I’m in my dad’s study, trying to appear casual as I scan for books on time travel, when Greta leans in the doorway.
“You’re acting weird,” she says.
“No, I’m not,” I say.
“You’re making a lot of jokes,” she says.
“They’re not funny?”
“They’re okay. But you never make jokes around Mom and Dad. You’re always so serious around them.”
“Maybe I’m trying to develop, you know, an adult relationship with them.”
“Bullshit.”
“What do you want from me, Greta?”
“You had a major neurological who knows what and told everyone you’re a time traveler,” Greta says.
“And you made fun of me,” I say.
“Because you’re not a time traveler,” she says.
“Yeah.”
“And now you’re being weird, man. You’re all, like, cracking jokes as if you didn’t just have some babbling seizure three days ago. If you and Mom and Dad want to be in denial, fine, pretend nothing happened. But something happened. So I call bullshit. You’re not acting like yourself.”

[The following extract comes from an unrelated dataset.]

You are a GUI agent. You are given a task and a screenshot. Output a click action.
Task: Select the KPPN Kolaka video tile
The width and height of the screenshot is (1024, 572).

“Because I made a couple of jokes.”
“Yes. My brother is a lot of things. But funny isn’t one of them.”
“Maybe I save my best material for my friends,” I say.
“What friends?” Greta says. “You don’t have friends. You have work people and you have me.”
She punches me in the shoulder, harder than necessary.
“I have friends,” I say. “You think I don’t have any friends?”
“Do you honestly think you’re from the fucking future?”
“No. I’m not from the future.”
This is, of course, true. I’m not from the future. I’m from an alternate timeline. It’s still today. It’s just a different today.